At the end of a soba meal you’ll often be brought そば湯 (sobayu) — the starchy, cloudy water the noodles were boiled in. You pour it into your leftover dipping sauce and drink it as a warm, gentle finish. Knowing to do this quietly marks you as someone who gets it.

When slurping is the wrong move

Here’s the part the “slurping is polite!” headlines leave out: the green light is for noodles and hot soups, not for food in general. Slurp the wrong thing and you’ll get the look I gave that salaryman, only in reverse.

Do slurpDon’t slurp
Ramen, soba, udonRice
Hot soup straight from the bowl (miso soup)Pasta and other Western dishes
Green tea (a soft final sip, esp. in tea ceremony)Curry, donburi rice bowls

A few quick rules that keep you on the right side of the line:

Miso soup is drunk, not spooned. Pick up the small lacquer bowl, sip the broth directly, and use your chopsticks to fish out the tofu and seaweed. A gentle slurp here is fine.

Rice is eaten quietly. Lift the rice bowl toward your mouth and use chopsticks — no slurping, no sound.

Don’t bring the habit to non-Japanese food. Slurping spaghetti at an Italian restaurant in Japan is just as out of place as it would be anywhere else. The rule is dish-specific, not a free pass.

”Noodle harassment” and the modern debate

It would be misleading to claim every single person in Japan loves the sound.
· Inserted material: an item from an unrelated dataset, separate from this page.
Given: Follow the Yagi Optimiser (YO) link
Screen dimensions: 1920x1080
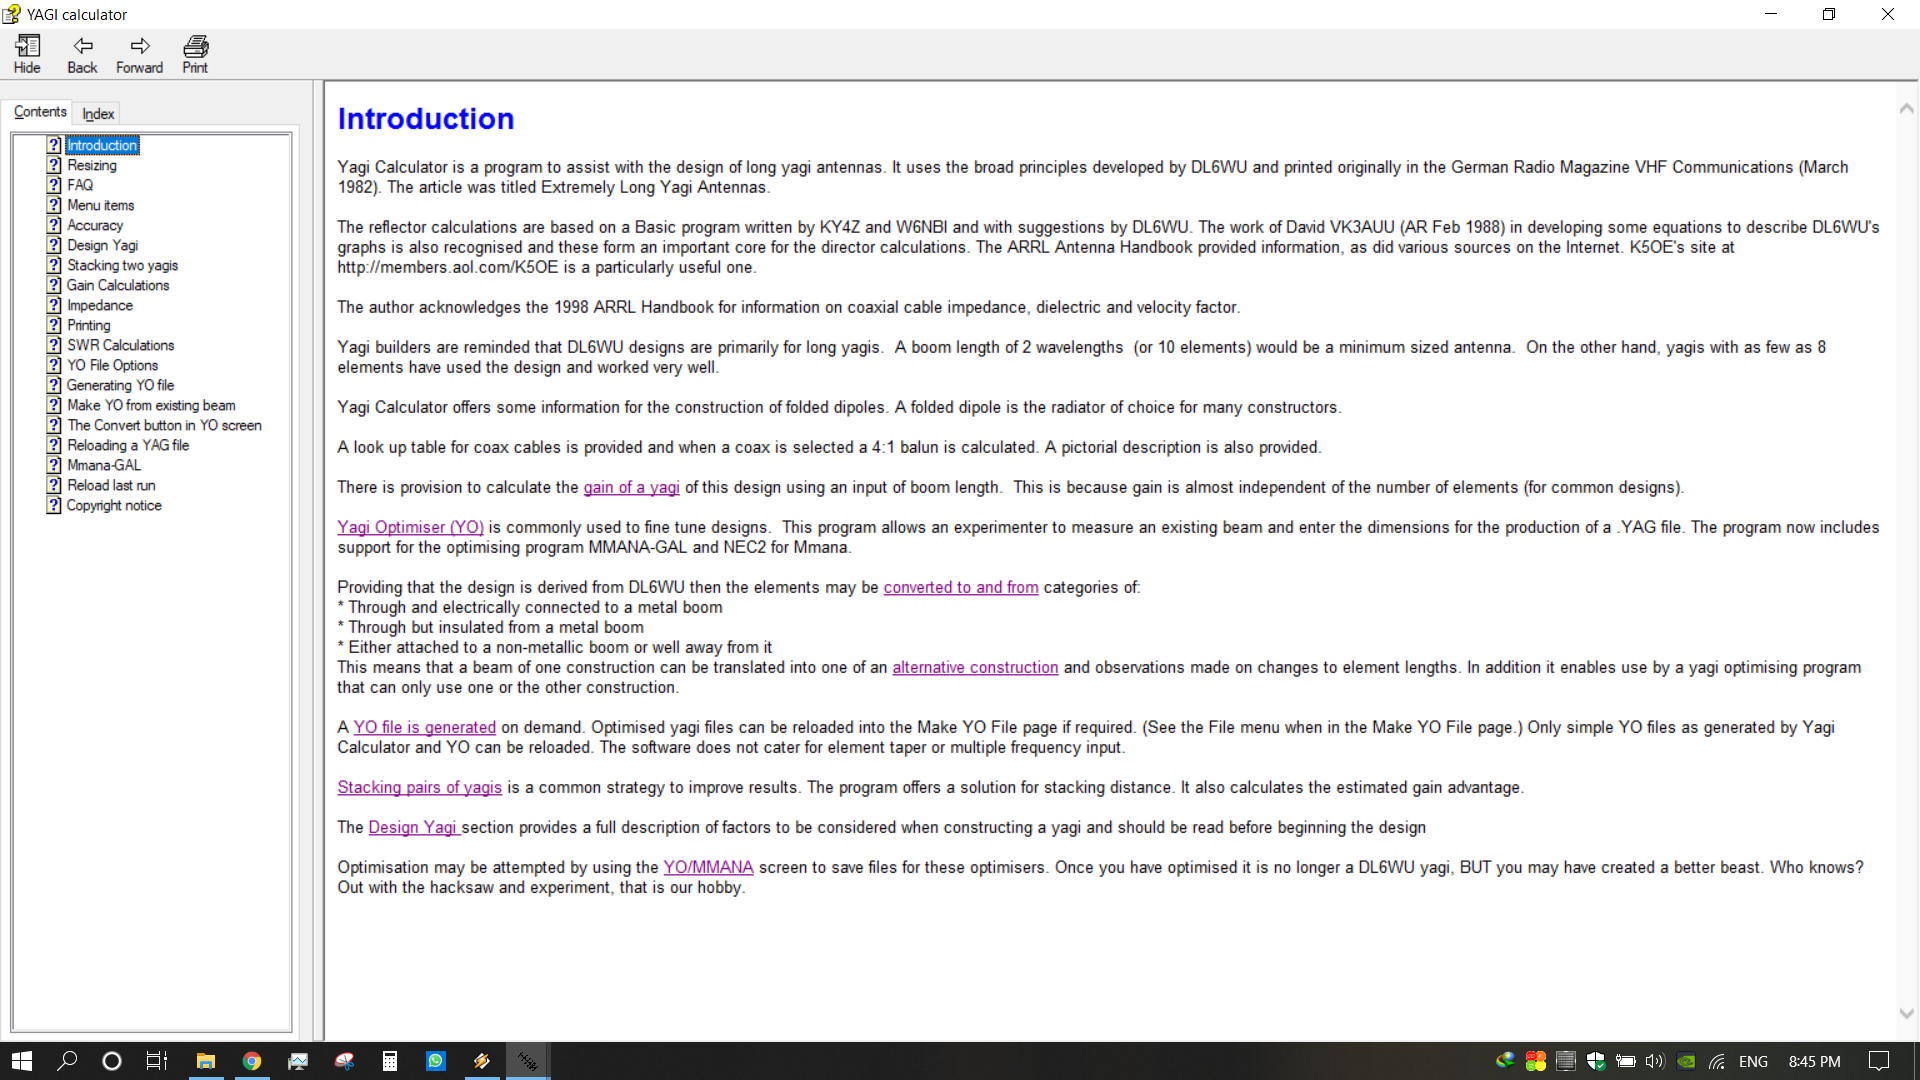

A few years ago Japanese media coined the half-joking term ヌーハラ (nūhara) — short for “noodle harassment” — to describe the discomfort some people, often imagined as foreign tourists, feel around loud slurping. It sparked a round of TV segments and online debate.

The takeaway isn’t that slurping has become rude. It hasn’t. The takeaway is that the polite version is an eating slurp, not a performance. You don’t need to be theatrically loud to do it correctly. Pull the noodles in naturally, let whatever sound happens happen, and don’t force volume to prove a point. Locals aren’t competing to be the noisiest person in the shop.

How to actually do it (a 30-second guide)

If you’ve spent your life keeping quiet at the table, the mechanics feel strange at first. Break it down:

  1. Grab a small bundle of noodles with your chopsticks — far fewer than you think.
  2. Bring the bundle to your slightly-open mouth, the tail end still in the bowl.
  3. Inhale as you pull, drawing the noodles and a little air in together. The slurp takes care of itself.
  4. Bite off whatever doesn’t fit rather than chewing forever — a clean break is normal.
  5. Use the wide ceramic spoon (the renge) for broth between mouthfuls.

A couple of bonus manners that matter more than the noise: say いただきます (itadakimasu) before you start and ごちそうさまでした (gochisōsama deshita) when you finish, and don’t stick your chopsticks upright in the bowl. Those small phrases go a long way at any Japanese table, and they’re worth memorising along with a handful of other useful travel phrases before your trip.

The bigger picture

Slurping noodles in Japan is one of those rules that feels backwards until you understand the why: it cools the food, lifts the aroma, keeps the noodles at their best, and quietly tells the chef you’re enjoying their work. It’s not loudness for its own sake — it’s eating the dish the way it was designed to be eaten.

So next time you’re hunched over a steaming bowl of ramen at a counter in Japan, don’t fight the instinct to keep quiet. Lean in, pull the noodles in with a little air, and let the slurp happen. You’ll taste the difference — and you’ll fit right in.